▶ **WHAT TO DO**
Rewrite these lines with "computer-use agent" changed to "screen-control assistant" wherever it occurs, leaving everything else unchanged.
--- start GIVEN DATA ---
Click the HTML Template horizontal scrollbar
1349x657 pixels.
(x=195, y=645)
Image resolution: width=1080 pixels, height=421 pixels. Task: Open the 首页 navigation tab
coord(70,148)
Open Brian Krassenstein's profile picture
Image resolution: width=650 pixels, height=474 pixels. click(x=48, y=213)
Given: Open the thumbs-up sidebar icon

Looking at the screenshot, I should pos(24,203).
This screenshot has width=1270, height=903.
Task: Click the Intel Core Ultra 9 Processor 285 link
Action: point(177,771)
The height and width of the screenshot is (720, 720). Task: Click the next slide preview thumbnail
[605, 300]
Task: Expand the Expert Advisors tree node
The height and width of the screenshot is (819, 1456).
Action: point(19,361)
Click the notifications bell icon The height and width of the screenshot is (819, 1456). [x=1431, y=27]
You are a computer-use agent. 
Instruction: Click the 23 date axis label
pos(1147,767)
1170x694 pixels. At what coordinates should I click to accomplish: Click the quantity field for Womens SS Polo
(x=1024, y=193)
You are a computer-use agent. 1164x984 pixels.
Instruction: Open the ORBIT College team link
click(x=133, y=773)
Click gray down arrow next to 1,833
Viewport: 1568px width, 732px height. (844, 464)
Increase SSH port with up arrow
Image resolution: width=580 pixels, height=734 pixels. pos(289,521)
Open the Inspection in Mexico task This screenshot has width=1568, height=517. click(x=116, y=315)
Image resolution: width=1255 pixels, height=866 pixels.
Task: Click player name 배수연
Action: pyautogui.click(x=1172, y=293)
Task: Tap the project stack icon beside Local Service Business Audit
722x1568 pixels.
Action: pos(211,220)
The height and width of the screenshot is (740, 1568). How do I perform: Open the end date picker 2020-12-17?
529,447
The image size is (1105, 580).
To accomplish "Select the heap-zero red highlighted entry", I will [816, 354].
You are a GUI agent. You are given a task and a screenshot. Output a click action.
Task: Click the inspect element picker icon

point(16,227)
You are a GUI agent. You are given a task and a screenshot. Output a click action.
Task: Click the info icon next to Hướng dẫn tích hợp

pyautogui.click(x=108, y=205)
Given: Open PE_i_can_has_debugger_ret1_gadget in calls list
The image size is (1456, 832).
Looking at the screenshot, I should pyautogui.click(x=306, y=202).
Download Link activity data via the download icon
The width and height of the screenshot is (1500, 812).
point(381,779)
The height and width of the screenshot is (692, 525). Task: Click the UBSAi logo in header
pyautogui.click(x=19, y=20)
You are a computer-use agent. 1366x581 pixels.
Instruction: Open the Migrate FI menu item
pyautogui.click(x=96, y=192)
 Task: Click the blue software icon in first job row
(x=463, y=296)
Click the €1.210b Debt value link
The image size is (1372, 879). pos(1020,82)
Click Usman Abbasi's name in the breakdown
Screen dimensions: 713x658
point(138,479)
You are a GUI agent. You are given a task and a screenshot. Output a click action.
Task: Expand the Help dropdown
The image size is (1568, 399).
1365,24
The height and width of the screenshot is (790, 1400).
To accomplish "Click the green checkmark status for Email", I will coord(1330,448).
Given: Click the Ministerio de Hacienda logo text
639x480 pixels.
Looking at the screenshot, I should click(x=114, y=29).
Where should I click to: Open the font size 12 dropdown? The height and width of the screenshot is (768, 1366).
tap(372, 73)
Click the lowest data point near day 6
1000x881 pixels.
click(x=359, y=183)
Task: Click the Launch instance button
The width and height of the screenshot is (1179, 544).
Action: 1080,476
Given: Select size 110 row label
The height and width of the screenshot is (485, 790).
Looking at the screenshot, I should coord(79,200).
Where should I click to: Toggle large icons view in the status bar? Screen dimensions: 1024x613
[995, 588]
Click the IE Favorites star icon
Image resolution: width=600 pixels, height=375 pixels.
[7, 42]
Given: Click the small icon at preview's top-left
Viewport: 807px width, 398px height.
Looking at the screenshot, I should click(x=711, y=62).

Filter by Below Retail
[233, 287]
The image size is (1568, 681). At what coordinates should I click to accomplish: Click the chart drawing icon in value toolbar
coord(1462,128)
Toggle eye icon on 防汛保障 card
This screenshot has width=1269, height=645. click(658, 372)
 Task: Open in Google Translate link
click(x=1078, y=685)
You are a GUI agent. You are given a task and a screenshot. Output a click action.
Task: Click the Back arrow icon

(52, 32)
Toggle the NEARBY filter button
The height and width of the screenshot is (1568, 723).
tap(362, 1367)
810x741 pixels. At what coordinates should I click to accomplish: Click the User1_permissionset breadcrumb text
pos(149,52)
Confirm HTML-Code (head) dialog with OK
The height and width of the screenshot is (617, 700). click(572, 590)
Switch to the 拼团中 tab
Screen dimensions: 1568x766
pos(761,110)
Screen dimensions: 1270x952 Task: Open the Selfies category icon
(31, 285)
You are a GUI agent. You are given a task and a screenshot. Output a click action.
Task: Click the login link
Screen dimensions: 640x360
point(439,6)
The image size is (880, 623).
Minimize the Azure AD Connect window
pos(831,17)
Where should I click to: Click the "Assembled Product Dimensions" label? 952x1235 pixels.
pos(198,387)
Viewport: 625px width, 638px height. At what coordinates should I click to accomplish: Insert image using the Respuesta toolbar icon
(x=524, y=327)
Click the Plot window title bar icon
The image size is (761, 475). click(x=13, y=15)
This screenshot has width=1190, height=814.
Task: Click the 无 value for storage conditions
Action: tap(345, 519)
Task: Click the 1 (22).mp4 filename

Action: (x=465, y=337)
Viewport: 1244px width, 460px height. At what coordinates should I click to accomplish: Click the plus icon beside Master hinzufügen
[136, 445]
--- end GIVEN DATA ---
▶ **ANSWER TO THE EXERCISE**
Click the HTML Template horizontal scrollbar
1349x657 pixels.
(x=195, y=645)
Image resolution: width=1080 pixels, height=421 pixels. Task: Open the 首页 navigation tab
coord(70,148)
Open Brian Krassenstein's profile picture
Image resolution: width=650 pixels, height=474 pixels. click(x=48, y=213)
Given: Open the thumbs-up sidebar icon

Looking at the screenshot, I should pos(24,203).
This screenshot has width=1270, height=903.
Task: Click the Intel Core Ultra 9 Processor 285 link
Action: point(177,771)
The height and width of the screenshot is (720, 720). Task: Click the next slide preview thumbnail
[605, 300]
Task: Expand the Expert Advisors tree node
The height and width of the screenshot is (819, 1456).
Action: point(19,361)
Click the notifications bell icon The height and width of the screenshot is (819, 1456). [x=1431, y=27]
You are a screen-control assistant. 
Instruction: Click the 23 date axis label
pos(1147,767)
1170x694 pixels. At what coordinates should I click to accomplish: Click the quantity field for Womens SS Polo
(x=1024, y=193)
You are a screen-control assistant. 1164x984 pixels.
Instruction: Open the ORBIT College team link
click(x=133, y=773)
Click gray down arrow next to 1,833
Viewport: 1568px width, 732px height. (844, 464)
Increase SSH port with up arrow
Image resolution: width=580 pixels, height=734 pixels. pos(289,521)
Open the Inspection in Mexico task This screenshot has width=1568, height=517. click(x=116, y=315)
Image resolution: width=1255 pixels, height=866 pixels.
Task: Click player name 배수연
Action: pyautogui.click(x=1172, y=293)
Task: Tap the project stack icon beside Local Service Business Audit
722x1568 pixels.
Action: pos(211,220)
The height and width of the screenshot is (740, 1568). How do I perform: Open the end date picker 2020-12-17?
529,447
The image size is (1105, 580).
To accomplish "Select the heap-zero red highlighted entry", I will [816, 354].
You are a GUI agent. You are given a task and a screenshot. Output a click action.
Task: Click the inspect element picker icon

point(16,227)
You are a GUI agent. You are given a task and a screenshot. Output a click action.
Task: Click the info icon next to Hướng dẫn tích hợp

pyautogui.click(x=108, y=205)
Given: Open PE_i_can_has_debugger_ret1_gadget in calls list
The image size is (1456, 832).
Looking at the screenshot, I should pyautogui.click(x=306, y=202).
Download Link activity data via the download icon
The width and height of the screenshot is (1500, 812).
point(381,779)
The height and width of the screenshot is (692, 525). Task: Click the UBSAi logo in header
pyautogui.click(x=19, y=20)
You are a screen-control assistant. 1366x581 pixels.
Instruction: Open the Migrate FI menu item
pyautogui.click(x=96, y=192)
 Task: Click the blue software icon in first job row
(x=463, y=296)
Click the €1.210b Debt value link
The image size is (1372, 879). pos(1020,82)
Click Usman Abbasi's name in the breakdown
Screen dimensions: 713x658
point(138,479)
You are a GUI agent. You are given a task and a screenshot. Output a click action.
Task: Expand the Help dropdown
The image size is (1568, 399).
1365,24
The height and width of the screenshot is (790, 1400).
To accomplish "Click the green checkmark status for Email", I will coord(1330,448).
Given: Click the Ministerio de Hacienda logo text
639x480 pixels.
Looking at the screenshot, I should click(x=114, y=29).
Where should I click to: Open the font size 12 dropdown? The height and width of the screenshot is (768, 1366).
tap(372, 73)
Click the lowest data point near day 6
1000x881 pixels.
click(x=359, y=183)
Task: Click the Launch instance button
The width and height of the screenshot is (1179, 544).
Action: 1080,476
Given: Select size 110 row label
The height and width of the screenshot is (485, 790).
Looking at the screenshot, I should coord(79,200).
Where should I click to: Toggle large icons view in the status bar? Screen dimensions: 1024x613
[995, 588]
Click the IE Favorites star icon
Image resolution: width=600 pixels, height=375 pixels.
[7, 42]
Given: Click the small icon at preview's top-left
Viewport: 807px width, 398px height.
Looking at the screenshot, I should click(x=711, y=62).

Filter by Below Retail
[233, 287]
The image size is (1568, 681). At what coordinates should I click to accomplish: Click the chart drawing icon in value toolbar
coord(1462,128)
Toggle eye icon on 防汛保障 card
This screenshot has width=1269, height=645. click(658, 372)
 Task: Open in Google Translate link
click(x=1078, y=685)
You are a GUI agent. You are given a task and a screenshot. Output a click action.
Task: Click the Back arrow icon

(52, 32)
Toggle the NEARBY filter button
The height and width of the screenshot is (1568, 723).
tap(362, 1367)
810x741 pixels. At what coordinates should I click to accomplish: Click the User1_permissionset breadcrumb text
pos(149,52)
Confirm HTML-Code (head) dialog with OK
The height and width of the screenshot is (617, 700). click(572, 590)
Switch to the 拼团中 tab
Screen dimensions: 1568x766
pos(761,110)
Screen dimensions: 1270x952 Task: Open the Selfies category icon
(31, 285)
You are a GUI agent. You are given a task and a screenshot. Output a click action.
Task: Click the login link
Screen dimensions: 640x360
point(439,6)
The image size is (880, 623).
Minimize the Azure AD Connect window
pos(831,17)
Where should I click to: Click the "Assembled Product Dimensions" label? 952x1235 pixels.
pos(198,387)
Viewport: 625px width, 638px height. At what coordinates should I click to accomplish: Insert image using the Respuesta toolbar icon
(x=524, y=327)
Click the Plot window title bar icon
The image size is (761, 475). click(x=13, y=15)
This screenshot has width=1190, height=814.
Task: Click the 无 value for storage conditions
Action: tap(345, 519)
Task: Click the 1 (22).mp4 filename

Action: (x=465, y=337)
Viewport: 1244px width, 460px height. At what coordinates should I click to accomplish: Click the plus icon beside Master hinzufügen
[136, 445]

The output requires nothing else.